* _RECORD EXCERPTS_:

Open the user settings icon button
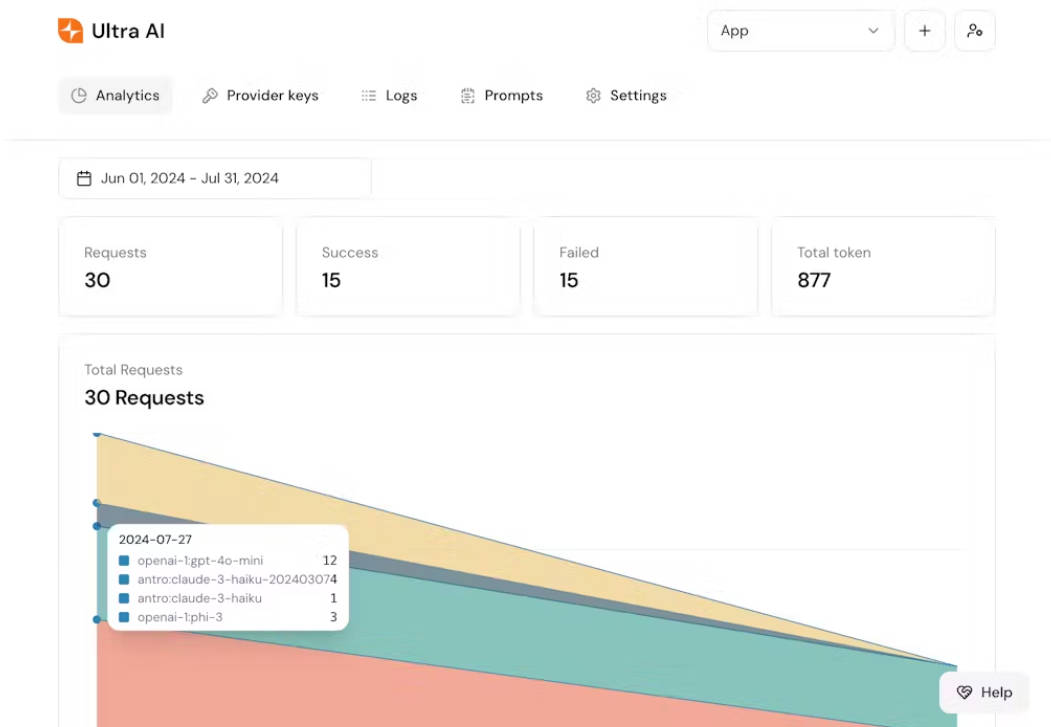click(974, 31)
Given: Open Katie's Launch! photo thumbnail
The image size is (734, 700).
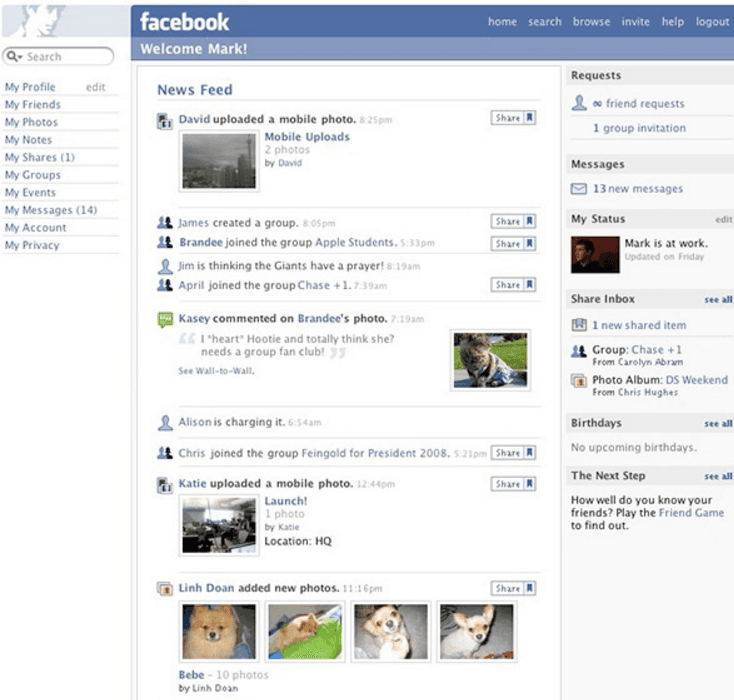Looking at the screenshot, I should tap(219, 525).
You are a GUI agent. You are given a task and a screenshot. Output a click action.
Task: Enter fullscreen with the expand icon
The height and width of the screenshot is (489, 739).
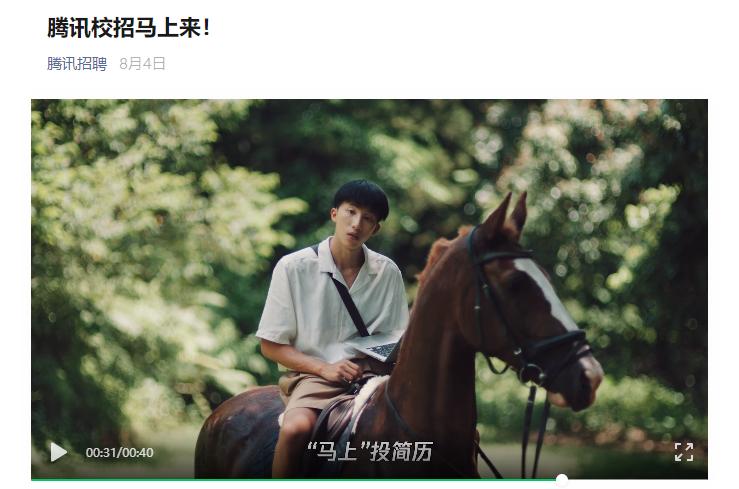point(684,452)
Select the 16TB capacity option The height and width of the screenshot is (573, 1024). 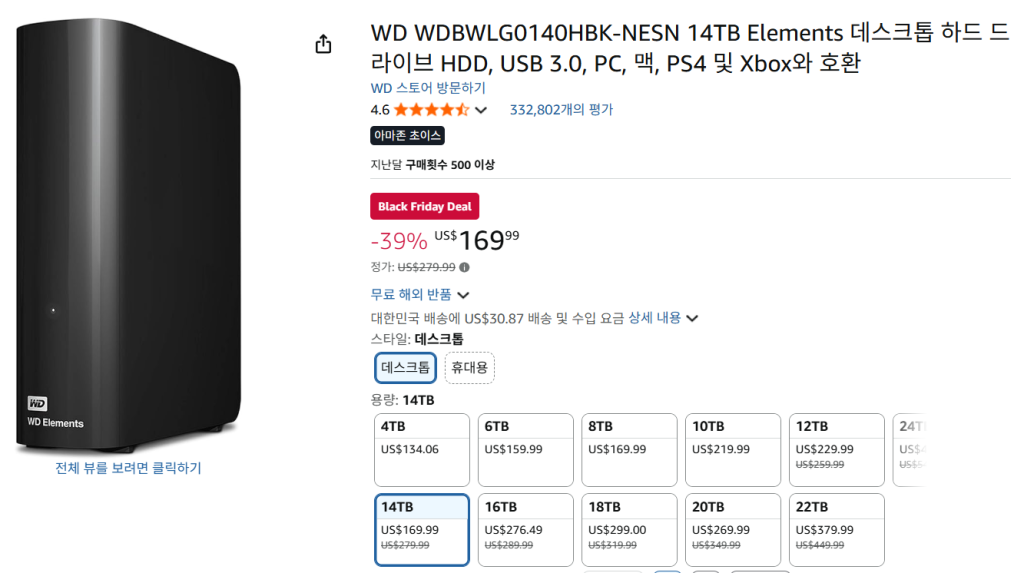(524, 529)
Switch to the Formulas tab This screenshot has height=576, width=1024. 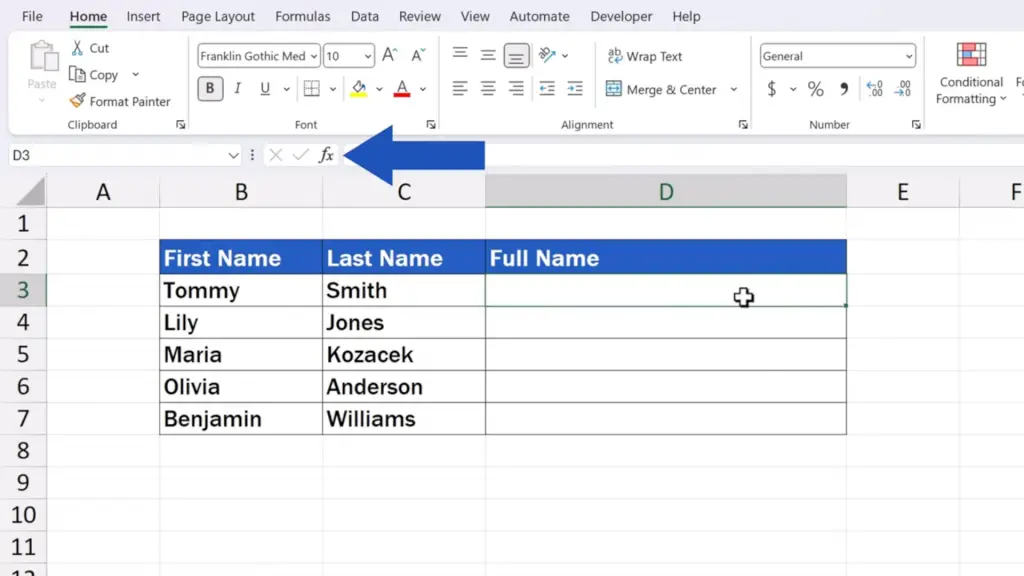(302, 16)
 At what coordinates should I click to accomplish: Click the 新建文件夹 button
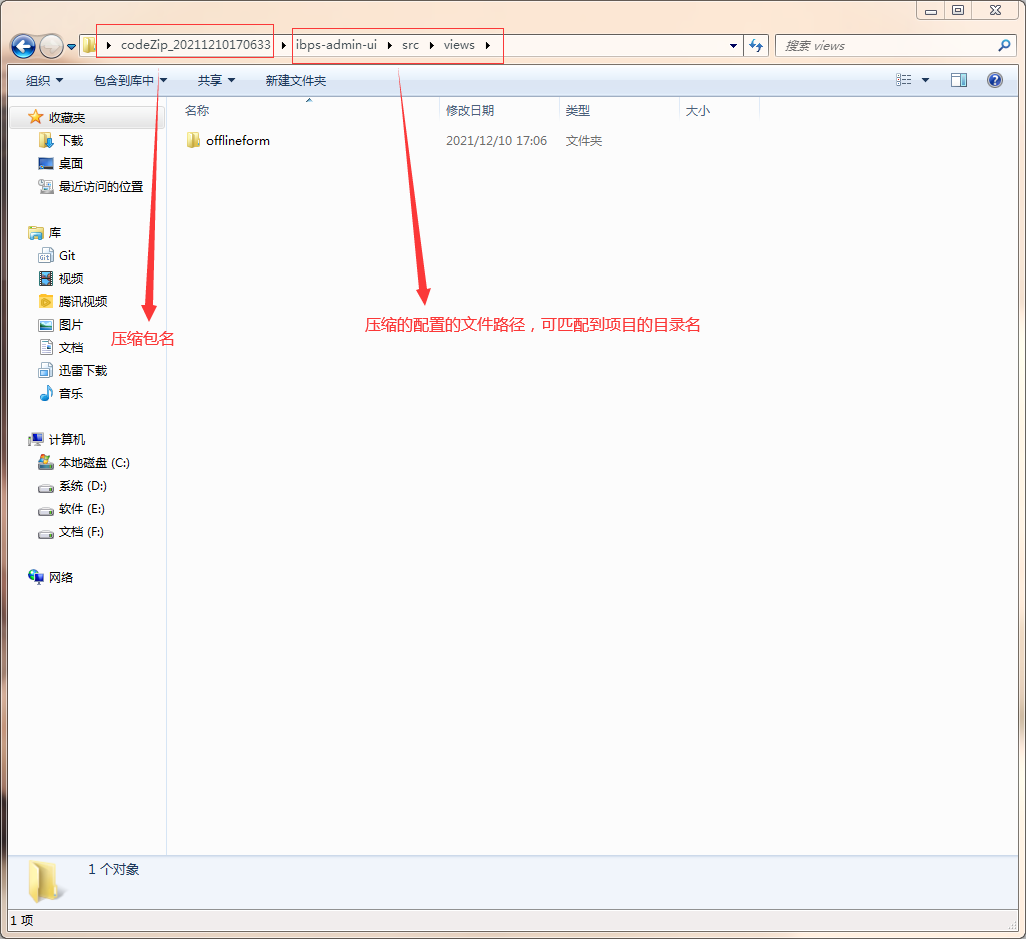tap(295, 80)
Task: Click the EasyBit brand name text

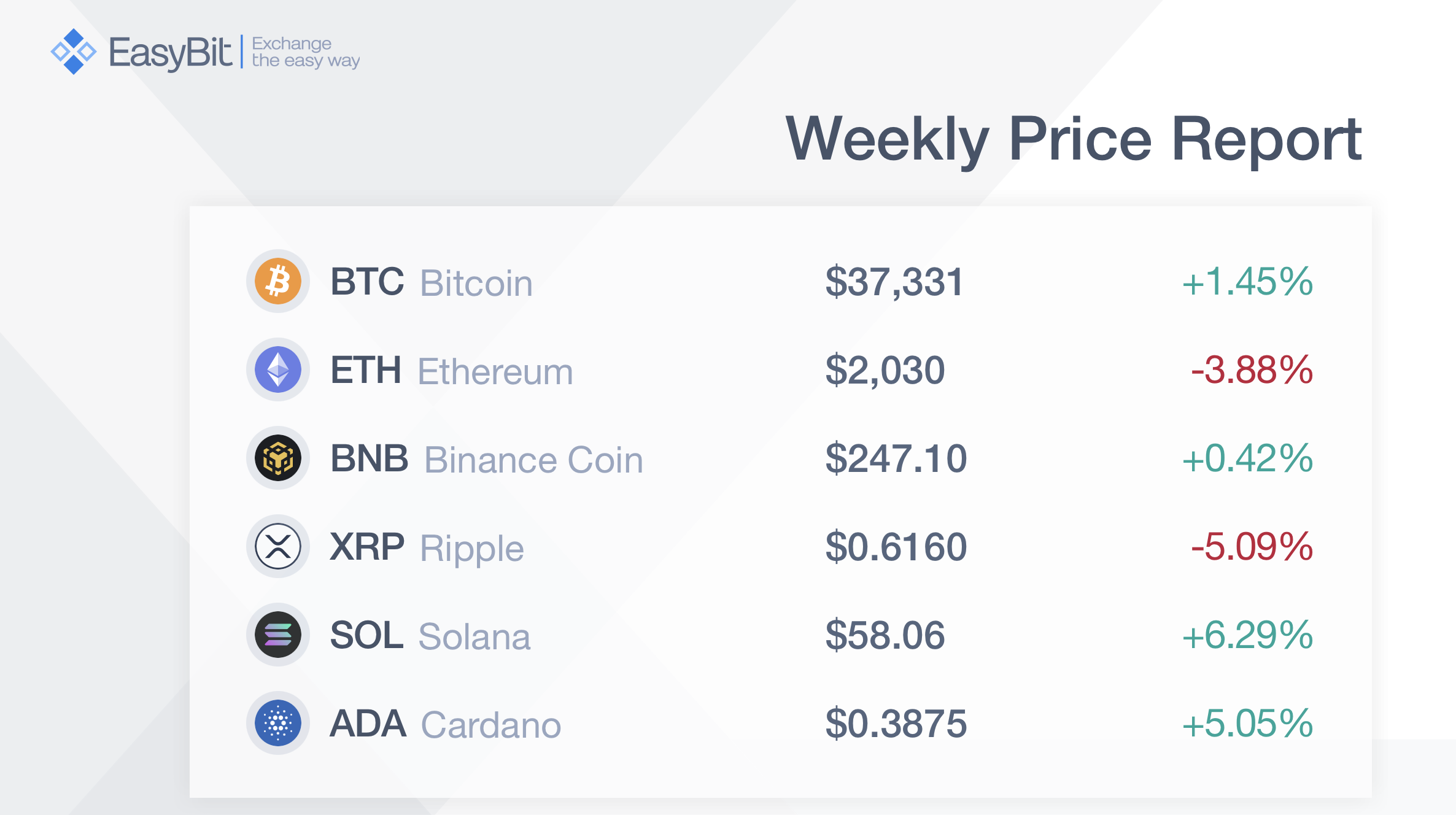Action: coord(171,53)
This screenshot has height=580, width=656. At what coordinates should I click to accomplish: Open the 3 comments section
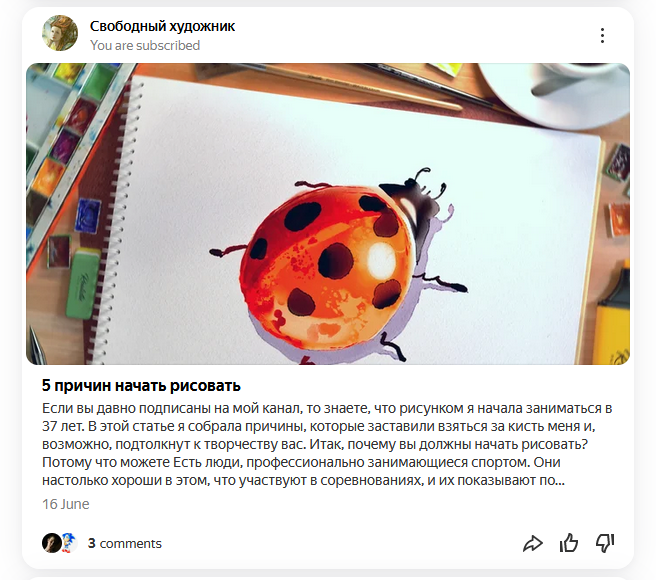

* _YOUR ASSIGNMENT_: Line by line and exactly, reproduce the span from the line with "Task: Click the EasyBit brand name text" through the end of the data above, both ends included, with pictures left out.

* _REPLY_:
Task: Click the EasyBit brand name text

Action: coord(171,53)
This screenshot has height=580, width=656. At what coordinates should I click to accomplish: Open the 3 comments section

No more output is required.